WHAT THE TASK ASKS
Which lines below fall between the one containing "Given: Open the (General) object dropdown" and the one containing "1280x720 pixels."? Repeat them exactly, counting both of those lines, and add nothing else.

EXCERPTED DATA
####################

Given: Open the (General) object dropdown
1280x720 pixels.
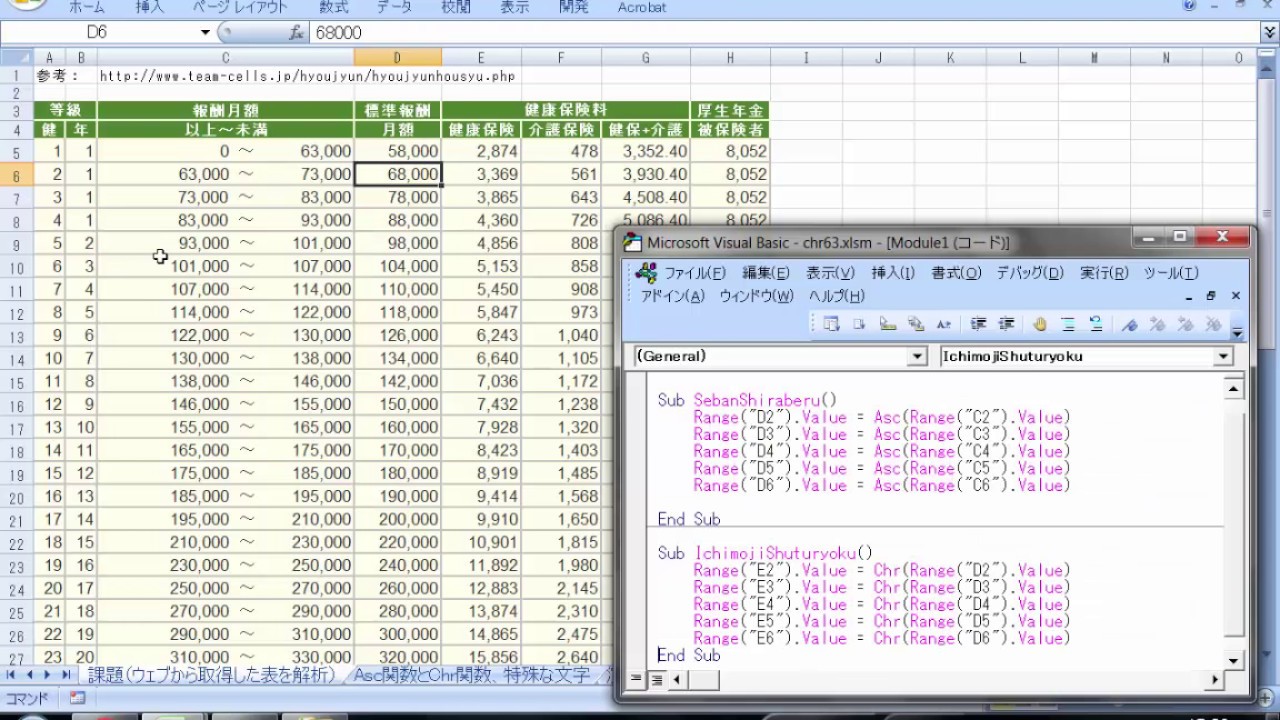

####################

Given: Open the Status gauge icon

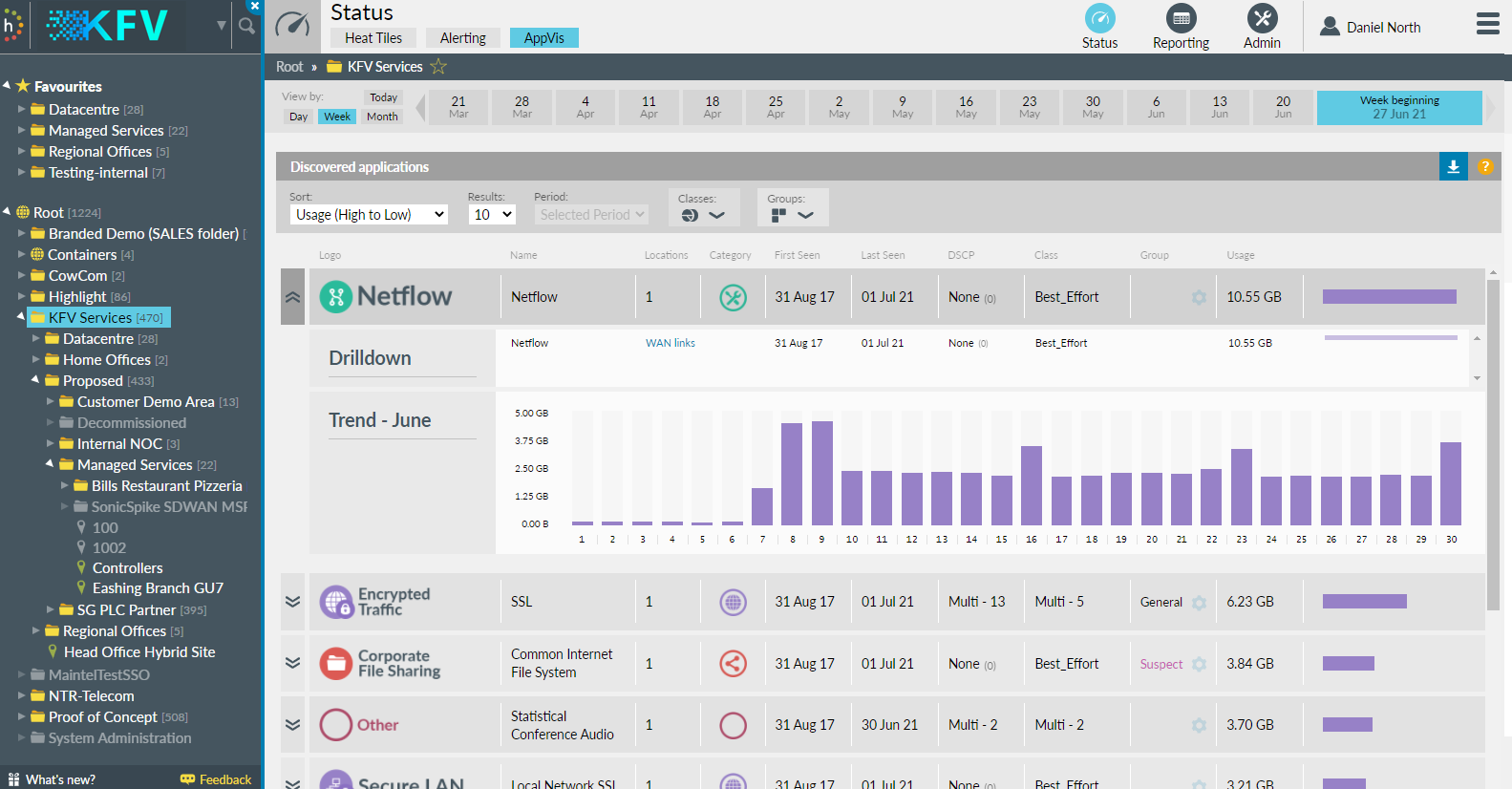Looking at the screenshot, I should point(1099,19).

####################

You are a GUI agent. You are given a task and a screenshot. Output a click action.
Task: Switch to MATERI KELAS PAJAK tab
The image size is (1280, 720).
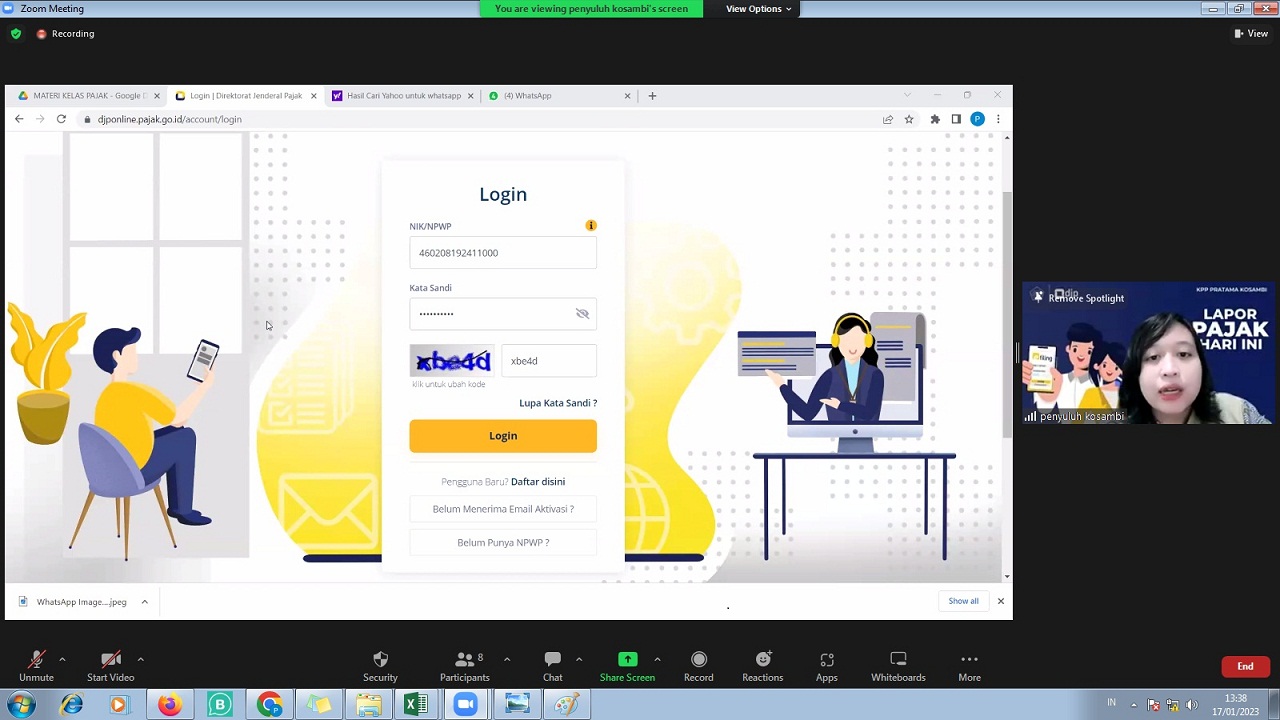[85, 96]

####################

ANSWER TO THIS EXERCISE
Given: Open the (General) object dropdown
1280x720 pixels.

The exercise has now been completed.